Abstract

It was the aim of the present study to calculate new Doppler reference ranges for blood flow velocities (Vmax, Vmean, Vmin) and resistance indices (PI, RI) for the fetal descending aorta by automatic waveform analysis. Cross-sectional prospective study. Nine hundred and twenty-six low-risk pregnancies at 18-41 weeks' gestation. Aortic blood flow velocities were derived with pulsed-wave color Doppler. Measurements were carried out at the level of the diaphragm. Reference ranges for the individual measuring parameters were constructed based on a growth function from a four-parameter class of monotonic continuous functions according to the smallest square principle.
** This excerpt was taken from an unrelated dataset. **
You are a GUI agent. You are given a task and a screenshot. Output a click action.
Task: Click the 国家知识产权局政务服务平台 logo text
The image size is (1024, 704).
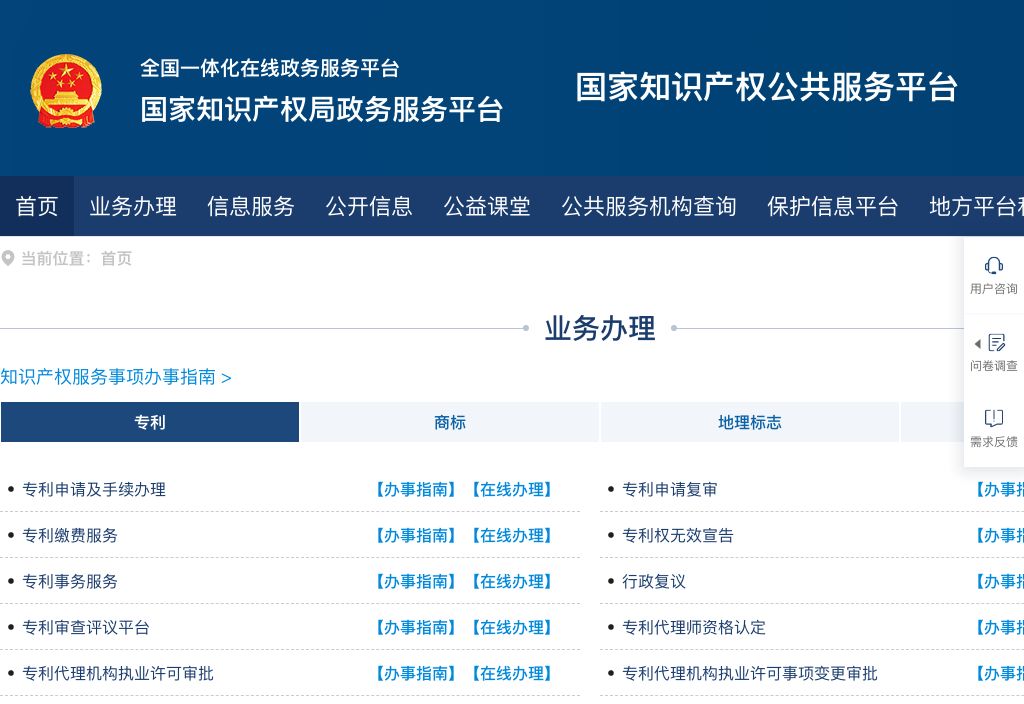coord(321,108)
Further investigated were intra-observer reliability and the influence exerted by different measuring sites (aortic arch, diaphragm, below the renal vessels) on the aortic Doppler flow spectrum. Although a significant increase in aortic blood flow velocity was observed at 18-41 weeks' gestation (Vmax = 48.2 cm/s to 110.3 cm/s (P < 0.001), Vmean = 20 cm/s to 47.5 cm/s (P < 0.001) and Vmin = 7.6 cm/s to 18.6 cm/s (P < 0.001)), there were no significant changes in the pulsatility or resistance indices. The resistance indices PI and RI as well as absolute blood flow velocities (Vmax, Vmin) were significantly lower with increasing distance from the heart. Initial decreases were measured between the aortic arch and the diaphragm: PI, 2.34 to 1.87 (P < 0.0001); RI, 0.87 to 0.79 (P < 0.0001); Vmin: 8.5 cm/s to 15.0 cm/s (P < 0.0001). Furthermore, systolic blood flow velocities (Vmax) were decreased below the renal vessels from 97 cm/s to 64 cm/s (P < 0.0007). No significant changes were recorded in intensity-weighted mean flow velocities (Vmean). The intra-observer reliability was low, but of no clinical relevance. At constant measuring conditions, the reference ranges for blood flow velocities and resistance indices in the fetal aorta calculated by the authors serve as the basis for Doppler ultrasound antenatal examinations in a normal patient population and enable the early diagnosis of fetal risk.